И главное, что эта насмешка обозначилась уже при жизни самого Соловьева в одной истории, с ним связанной. Была такая Анна Николаевна Шмит, старая девушка, репортер газеты «Нижегородский листок», где работал тогда молодой Алексей Пешков, будущий Максим Горький. Он оставил замечательный мемуар о ней, вошедший в его книгу «Заметки из дневника. Воспоминания». Об Анне Шмит действительно стоило вспомнить и написать: она была многолетней корреспонденткой Владимира Соловьева, и не только горячей сторонницей его философии, но и чем-то неизмеримо бóльшим, хотя и в фантастическом плане: она считала себя земным воплощением Софии Премудрости Божией, важнейшим персонажем философии Соловьева, который в ее представлении был новым явлением Христа. В то же время Анна Шмит собрала вокруг себя кружок совсем простых людей, была в нем проповедницей, кем-то вроде руководительницы потенциальной секты.

Молодой Горький познакомился с одним членом этого кружка – пожарным Лукой Симаковым, называвшим Анну Шмит мамашей, – и так описывает их первую беседу:

В темненьком трактире, навалясь грудью на стол, он глухим голосом поучал меня:

– По-твоему – как надо Христа понимать? … Христос – это лёгость!

Лёгостью зовется тонкая веревка, с грузом на конце; ее матросы пароходов бросают на пристань, подчаливая к ней.

– Не то-о! – с досадой сказал Лука. – Лёгость – лёгкость, понял? Христос – лёгкость, с ним жить легко. Насчет чалки – это подходящее, – причаливай через Христа к истинной вере. Только – ты пойми! – Христос не естество и не существо, он просто одно слово…

– Логос?

Симаков удивленно вскричал:

– Во-от!

И еще подвинулся ко мне, спрашивая:

– Откуда знаешь? Кто научил?
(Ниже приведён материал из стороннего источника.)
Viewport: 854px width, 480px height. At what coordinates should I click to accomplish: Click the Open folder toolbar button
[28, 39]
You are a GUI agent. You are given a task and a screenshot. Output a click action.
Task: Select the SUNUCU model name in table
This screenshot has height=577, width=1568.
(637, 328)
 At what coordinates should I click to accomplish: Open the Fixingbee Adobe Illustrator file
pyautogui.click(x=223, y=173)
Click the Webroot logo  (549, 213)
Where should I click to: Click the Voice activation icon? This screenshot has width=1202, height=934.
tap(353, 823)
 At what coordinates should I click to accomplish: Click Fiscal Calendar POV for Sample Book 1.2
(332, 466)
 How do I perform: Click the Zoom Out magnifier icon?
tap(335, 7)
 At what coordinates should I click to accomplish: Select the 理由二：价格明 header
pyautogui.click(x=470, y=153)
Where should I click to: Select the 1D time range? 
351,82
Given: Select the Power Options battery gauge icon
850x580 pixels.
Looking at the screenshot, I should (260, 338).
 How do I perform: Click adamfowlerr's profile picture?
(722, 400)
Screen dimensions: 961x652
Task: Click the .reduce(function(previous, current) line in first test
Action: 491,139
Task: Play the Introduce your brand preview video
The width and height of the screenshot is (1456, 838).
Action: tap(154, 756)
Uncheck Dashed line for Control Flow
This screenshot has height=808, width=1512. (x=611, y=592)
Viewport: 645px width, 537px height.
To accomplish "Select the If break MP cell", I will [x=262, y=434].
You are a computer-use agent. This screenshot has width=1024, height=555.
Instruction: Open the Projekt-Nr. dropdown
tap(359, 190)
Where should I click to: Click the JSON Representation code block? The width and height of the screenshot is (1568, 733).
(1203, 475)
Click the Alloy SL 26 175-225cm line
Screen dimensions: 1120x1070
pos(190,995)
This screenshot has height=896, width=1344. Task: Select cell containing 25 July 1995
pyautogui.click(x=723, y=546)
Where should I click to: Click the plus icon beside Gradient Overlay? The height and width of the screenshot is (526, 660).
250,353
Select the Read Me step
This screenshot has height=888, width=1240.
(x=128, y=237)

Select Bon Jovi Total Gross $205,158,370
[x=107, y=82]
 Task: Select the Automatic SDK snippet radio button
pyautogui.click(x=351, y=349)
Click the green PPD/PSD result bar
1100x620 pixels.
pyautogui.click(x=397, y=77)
Мамаша? <.. >

А слово ты это никому не говори, особенно чтобы попы не услыхали, – попам оно яд…

Потом он сообщил мне, как великую тайну, что Христос – жив, живет в Москве, на Арбате.

– Это все выдумано попами, будто он на кресте помер, а после воскрес, вознесся, нет; – он на земле, около людей. Слово – не убьешь! Вот я тебе говорю слово – да, а ты его убей! Понял?

Потом Горький описывает свой разговор с самой Анной Шмит:

Мы пили чай с вишневым вареньем и сушками – я знал, что это любимое лакомство Анны Николаевны. А к полуночи я узнал, что старенькая, забавная репортерша провинциальной газеты Анна Шмит – воплощение одной из жен-мироносиц, кажется – Марии Магдалины, которая, в свою очередь, была воплощением Софии, Вечной Премудрости. <…>

Я сидел опустив голову, стараясь не видеть, как это воплощение, разламывая сушки, поддевая их рогульками липкие ягоды варенья, обсасывает их тонкими губами; смешно было слушать, как сушки хрустят на зубах.

Но – предо мною сидел незнакомый мне человек, он говорил очень складно, красиво уснащал речь свою цитатами из творений отцов церкви, говорил о гностиках, о Василиде и Энойе; голос его звучал учительно и властно, синие зрачки глаз расширились и сияли так же ново для меня, как новы были многие мысли и слова. Постепенно все будничное и смешное в этом человеке исчезло, стало невидимо, и я хорошо помню радостное и гордое удивление, с которым наблюдал, как из-под внешней серенькой оболочки, возникают, выбиваются огни мышления о зле жизни, о противоречии плоти и духа, как уверенно и твердо звучат древние слова искателей совершенной мудрости, непоколебимой истины.